# Attention fellow eBay sellers, feedback change



## Spule 4 (Jan 2, 2008)

All:

Having bought and sold on eBay for nearly ten years of everything from a $1 CD to automobiles,  I had a bit of a surprise in the in box:

Anyone else catch this?

http://pages.ebay.com/sell/update08/rewards/index.html?ov=004KO

Edited to my point below:

_Feedback Changes_
_The eBay Feedback system was designed to provide a simple, honest, accurate record of member experiences. Focusing on customer service includes doing everything we can to grow customer confidence in our sellers. _ _-Buyers will only be able to receive positive Feedback. 

_It appears that sellers will have no recourse or no warnings now of buyers who do not pay, make demands after the sale, have excessive chargebacks or are a general PITA to sellers.

I have e-mailed eBay wondering what was the logic behind this, I wonder if I will get an answer./DesktopModules/NTForums/themes/mls/emoticons/whistling.gif


----------



## pimanjc (Jan 2, 2008)

Interesting comment about feedback.  

I am growing increasingly disgusted with sellers that hold positive feedback hostage to buyers until positive feedback is given the seller [FIRST].  My way of thinking is that if I pay promptly, I have completed my obligations for receiving positive feedback, no matter what feedback  the seller should receive.  
I recently purchased a computer power adapter.  I paid by PayPal within 24 hours.  When received, the AC power input cord was significantly different than pictured.  I wrote to the seller questioning the difference.  Seller replied to my first query that the picture would soon be changed and what I received would work [true, but not in the environment I bought it for].    The seller did not respond to second query.  Seller has not given me feedback [and neither have I, to seller] as of almost three weeks.  /DesktopModules/NTForums/themes/mls/emoticons/angry.gif  As a result of the difference in the item [no long cord] I will have to buy the extended cord somewhere else.  

Jim C.


----------



## Jerry Barnes (Jan 2, 2008)

Jim, 
You can complain to PayPal, works pretty good. Jerry


----------



## Mike Reilley (Jan 2, 2008)

Here's more information about the changes.

http://www.businessweek.com/technology/content/jan2008/tc20080129_981043.htm?chan=top+news_top+news+index_businessweek+exclusives


----------



## jaycosnett (Jan 4, 2008)

Garrett, 

On the face of it, you're right, this change doesn't seem fair. 

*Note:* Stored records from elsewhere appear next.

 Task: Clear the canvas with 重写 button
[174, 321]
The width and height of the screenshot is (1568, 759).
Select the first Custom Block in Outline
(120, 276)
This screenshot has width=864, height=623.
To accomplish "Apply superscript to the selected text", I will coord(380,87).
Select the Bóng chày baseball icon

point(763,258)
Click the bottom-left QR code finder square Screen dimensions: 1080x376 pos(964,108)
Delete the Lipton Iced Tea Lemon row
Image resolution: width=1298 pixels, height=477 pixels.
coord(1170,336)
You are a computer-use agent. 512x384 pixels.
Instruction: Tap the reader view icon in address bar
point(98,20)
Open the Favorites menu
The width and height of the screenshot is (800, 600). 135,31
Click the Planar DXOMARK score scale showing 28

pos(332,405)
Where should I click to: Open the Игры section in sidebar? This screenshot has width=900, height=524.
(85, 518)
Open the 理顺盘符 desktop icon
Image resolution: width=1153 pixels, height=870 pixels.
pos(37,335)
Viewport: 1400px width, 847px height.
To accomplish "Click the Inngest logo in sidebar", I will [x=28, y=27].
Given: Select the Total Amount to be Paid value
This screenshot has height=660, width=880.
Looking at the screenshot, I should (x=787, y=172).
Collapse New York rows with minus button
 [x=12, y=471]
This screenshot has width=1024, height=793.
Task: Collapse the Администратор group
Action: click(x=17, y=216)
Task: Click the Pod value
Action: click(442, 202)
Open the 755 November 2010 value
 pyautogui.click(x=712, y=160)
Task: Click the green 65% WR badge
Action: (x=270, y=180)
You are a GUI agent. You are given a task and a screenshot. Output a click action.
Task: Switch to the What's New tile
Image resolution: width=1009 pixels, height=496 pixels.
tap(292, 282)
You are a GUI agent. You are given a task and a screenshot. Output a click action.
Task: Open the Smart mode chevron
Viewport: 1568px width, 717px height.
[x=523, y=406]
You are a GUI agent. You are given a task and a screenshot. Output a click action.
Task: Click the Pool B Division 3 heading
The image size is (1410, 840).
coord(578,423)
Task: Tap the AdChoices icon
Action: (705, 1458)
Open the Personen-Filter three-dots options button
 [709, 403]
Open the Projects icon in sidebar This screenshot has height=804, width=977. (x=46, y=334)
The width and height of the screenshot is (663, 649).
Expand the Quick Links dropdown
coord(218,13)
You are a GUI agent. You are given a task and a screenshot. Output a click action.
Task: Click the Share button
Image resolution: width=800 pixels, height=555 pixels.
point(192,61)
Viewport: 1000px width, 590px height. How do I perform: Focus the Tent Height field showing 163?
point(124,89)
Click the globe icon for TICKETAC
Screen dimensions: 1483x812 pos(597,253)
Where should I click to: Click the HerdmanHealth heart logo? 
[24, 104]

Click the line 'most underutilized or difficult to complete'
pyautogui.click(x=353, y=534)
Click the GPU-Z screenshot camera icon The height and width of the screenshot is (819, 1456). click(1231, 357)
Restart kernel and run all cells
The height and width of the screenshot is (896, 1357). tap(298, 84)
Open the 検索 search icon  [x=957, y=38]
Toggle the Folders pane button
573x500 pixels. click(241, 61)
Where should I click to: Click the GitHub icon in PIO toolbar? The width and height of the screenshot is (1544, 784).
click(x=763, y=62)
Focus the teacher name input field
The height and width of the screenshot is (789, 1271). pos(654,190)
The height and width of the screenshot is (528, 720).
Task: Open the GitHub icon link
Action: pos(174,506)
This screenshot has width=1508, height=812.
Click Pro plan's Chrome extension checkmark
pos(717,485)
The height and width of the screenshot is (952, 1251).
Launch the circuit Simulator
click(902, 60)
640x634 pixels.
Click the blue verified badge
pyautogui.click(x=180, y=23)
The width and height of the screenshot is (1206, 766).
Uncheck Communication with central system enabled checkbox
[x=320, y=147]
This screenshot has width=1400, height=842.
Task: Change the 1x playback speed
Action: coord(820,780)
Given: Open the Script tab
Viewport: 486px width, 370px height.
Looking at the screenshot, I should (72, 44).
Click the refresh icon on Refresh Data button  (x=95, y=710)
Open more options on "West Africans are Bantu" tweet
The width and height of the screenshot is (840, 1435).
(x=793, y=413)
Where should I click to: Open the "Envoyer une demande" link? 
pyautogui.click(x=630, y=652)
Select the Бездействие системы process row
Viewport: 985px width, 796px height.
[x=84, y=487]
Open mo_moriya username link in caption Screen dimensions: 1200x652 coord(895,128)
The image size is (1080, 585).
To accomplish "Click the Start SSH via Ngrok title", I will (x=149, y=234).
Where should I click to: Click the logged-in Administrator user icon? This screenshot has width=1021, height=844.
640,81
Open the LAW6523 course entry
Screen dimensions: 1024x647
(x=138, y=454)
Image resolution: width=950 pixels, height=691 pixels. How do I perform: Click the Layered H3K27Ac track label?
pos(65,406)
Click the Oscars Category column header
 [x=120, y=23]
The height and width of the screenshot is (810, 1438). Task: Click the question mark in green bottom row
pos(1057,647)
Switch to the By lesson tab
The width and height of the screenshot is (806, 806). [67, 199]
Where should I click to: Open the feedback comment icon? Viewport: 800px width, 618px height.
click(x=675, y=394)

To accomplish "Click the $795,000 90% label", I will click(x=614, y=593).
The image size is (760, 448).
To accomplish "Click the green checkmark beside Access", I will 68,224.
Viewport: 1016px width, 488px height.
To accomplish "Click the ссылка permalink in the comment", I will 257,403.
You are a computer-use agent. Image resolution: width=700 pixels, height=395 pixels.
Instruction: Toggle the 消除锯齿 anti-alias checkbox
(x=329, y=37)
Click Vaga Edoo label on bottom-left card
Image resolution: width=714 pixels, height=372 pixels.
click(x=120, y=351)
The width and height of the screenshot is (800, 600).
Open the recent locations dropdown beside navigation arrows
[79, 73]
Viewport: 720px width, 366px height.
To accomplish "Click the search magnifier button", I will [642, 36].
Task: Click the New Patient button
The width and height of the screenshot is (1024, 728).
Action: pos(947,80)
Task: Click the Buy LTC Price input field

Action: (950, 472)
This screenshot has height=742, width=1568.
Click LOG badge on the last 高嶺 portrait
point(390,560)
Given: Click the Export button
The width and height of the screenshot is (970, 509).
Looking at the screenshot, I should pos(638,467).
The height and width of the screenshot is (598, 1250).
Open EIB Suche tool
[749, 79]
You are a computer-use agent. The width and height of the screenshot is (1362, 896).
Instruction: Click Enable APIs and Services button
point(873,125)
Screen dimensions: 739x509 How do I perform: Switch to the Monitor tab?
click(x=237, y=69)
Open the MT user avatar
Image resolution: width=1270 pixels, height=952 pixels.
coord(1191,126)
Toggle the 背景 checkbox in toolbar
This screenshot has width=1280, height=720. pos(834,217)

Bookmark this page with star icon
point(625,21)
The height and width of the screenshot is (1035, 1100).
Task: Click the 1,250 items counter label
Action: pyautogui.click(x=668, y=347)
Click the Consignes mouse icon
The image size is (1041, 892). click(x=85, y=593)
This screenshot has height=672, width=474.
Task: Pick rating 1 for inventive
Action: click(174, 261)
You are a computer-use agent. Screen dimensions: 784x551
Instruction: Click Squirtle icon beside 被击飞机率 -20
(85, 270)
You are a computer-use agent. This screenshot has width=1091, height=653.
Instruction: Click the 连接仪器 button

But the feedback system has long been biased in favor of large (full-time) sellers against every-day buyers. A commercial seller may have a feedback score in the thousands or tens of thousands--that's how they make their living, year after year. So, to them, a single "negative" might bump their score from 99.9% positive to 99.89% positive--not a big disincentive for them against making an unhappy customer. But a "regular Joe" buyer (who does not make his living buying or selling stuff), might have a score in the tens or hundreds. If I have a positive 20 score and I get a negative feedback from a professional seller (maybe in retaliation for a negative I gave them), my 100% positive plummets to 95%--which might give a buyer serious pause if I decide to sell something at a later date. So the system tends to encourage buyers to "make nice" with sellers, even if they feel they've been dinked around--I know I have not given any feedback after a sour transaction because I didn't want to risk a negative spoiling my 100% positive. 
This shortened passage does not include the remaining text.